2006年には、日本司法支援センター(法テラス)が設立されましたが、日弁連は、ここでも、常勤スタッフ弁護士を確保、養成及び支援する役割を担ってきました。加えて、2007年の臨時総会においては「弁護士偏在解消のための経済的支援」を採択し、弁護士偏在地域において独立開業する弁護士を支援するとともに、そうした弁護士を養成する拠点事務所の設置に取り組むことを決めました。

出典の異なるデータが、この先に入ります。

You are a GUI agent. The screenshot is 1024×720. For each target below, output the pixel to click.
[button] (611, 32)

- 「弁護士過疎地域における法律相談体制の確立に関する宣言」(名古屋宣言)
- 司法サービスの全国地域への展開に関する行動決議
日弁連による弁護士過疎・偏在対策(フローチャート)(PDF形式・101kB)
弁護士偏在解消のための経済的支援(フローチャート)(PDF形式・54kB)
2 弁護士ゼロ地域の解消に向けて
こうした弁護士過疎・偏在対策によって、弁護士ゼロワン地域は急速に解消され、1993年当時50か所存在した「弁護士ゼロ地域」は、2008年6月に一旦完全に解消されました。その後、2009年1月にワン地域の弁護士が移転したため、再び「弁護士ゼロ地域」が生じました。すべての地方裁判所支部に弁護士が常駐する体制を確立し、日弁連が目指している「いつでも、どこでも、だれでも良質の司法サービスが受けられる社会」の実現は、引き続き大きな課題となっています。

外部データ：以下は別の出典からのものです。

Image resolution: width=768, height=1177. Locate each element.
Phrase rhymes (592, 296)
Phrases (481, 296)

なお、2009年2月現在、弁護士会が設置している法律相談センターは311か所(うち、ひまわり基金が援助している法律相談センターは144か所)、ひまわり基金の支援を受けて設立された公設事務所(ひまわり基金法律事務所)は延べ93か所、ひまわり基金の支援を受けて定着した弁護士は23人、法テラスが設立した司法過疎対応地域事務所は21か所となっています。
ゼロワンマップ(1993年当時)(PDF形式・477kB)
ゼロワンマップ(2009年11月現在)(PDF形式・315kB)
ゼロワン推移(グラフ)(PDF形式・241kB)- ゼロワン地域「弁護士過疎・偏在って何?」
- 各地の公設事務所を紹介します
3 日弁連は、引き続き、弁護士過疎・偏在問題に取り組みます
2009年2月現在、弁護士ゼロ地域は1か所、弁護士ワン地域は14か所残っています。また、弁護士が2人以上いても人口や事件数に比べて弁護士が不足している地域もあります。地方裁判所支部の管轄が地域の実情に合致してない地域もあり、独立簡裁の管轄区域にも弁護士の定着を進める必要があるでしょう。市民の立場に立った、実質的な弁護士過疎・偏在地域の解消こそが引き続き求められています。

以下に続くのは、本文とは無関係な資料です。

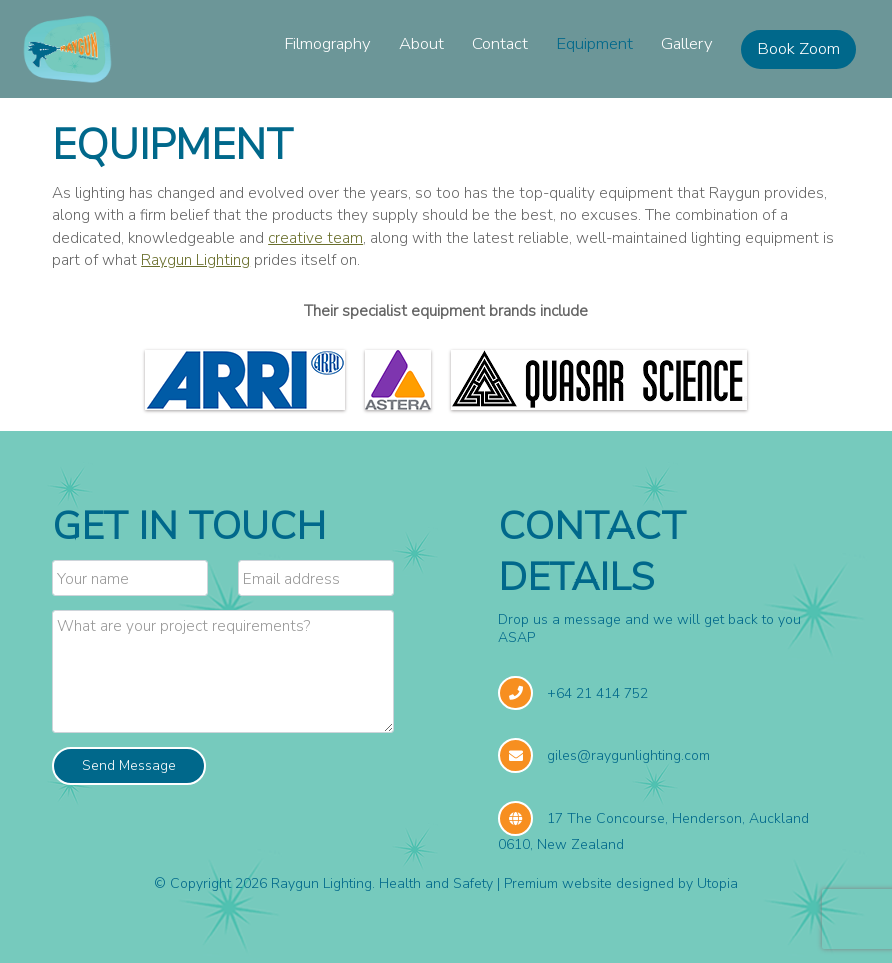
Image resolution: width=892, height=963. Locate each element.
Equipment (594, 43)
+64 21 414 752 (597, 693)
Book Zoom (798, 48)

しかし、そのためには、裁判所・検察庁の支部を充実させることが必要不可欠です。地方裁判所支部のうち、40以上は裁判官が常駐していない非常駐支部であり、開廷日がきわめて限られています。近年、執行事件、刑事合議事件の本庁集約化や検察審査会の統廃合など、地方の裁判所・検察庁はますます縮小する傾向にあります。裁判所・検察庁の充実なくして、真の司法過疎の解消はあり得ないというべきでしょう。
日弁連は、今後も引き続き、「いつでも、どこでも、だれでも良質の司法サービスが受けられる社会」の実現を目指して、実質的な弁護士過疎・偏在地域の解消に全力をあげて取り組むとともに、裁判所・検察庁に対し、裁判所・検察庁の充実を求めていく所存です。